→ **Available records**:

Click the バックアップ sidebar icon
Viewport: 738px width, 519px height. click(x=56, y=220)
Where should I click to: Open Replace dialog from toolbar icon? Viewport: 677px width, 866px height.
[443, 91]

* * *

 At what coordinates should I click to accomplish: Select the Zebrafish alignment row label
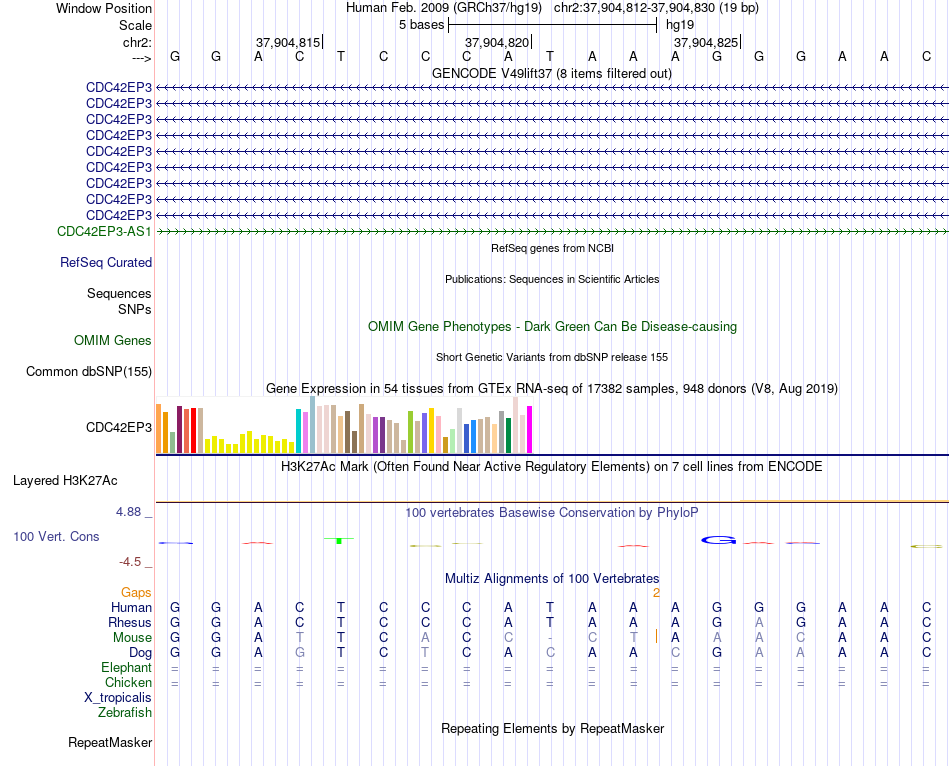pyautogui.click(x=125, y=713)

→ **Goal of the exercise**: Pull out the rows starting at the line that contains "At what coordinates" and ending at the line that contains "pyautogui.click(x=125, y=713)", copying them word for word. Omit the pictures from your answer.

→ **Task output**:
 At what coordinates should I click to accomplish: Select the Zebrafish alignment row label
pyautogui.click(x=125, y=713)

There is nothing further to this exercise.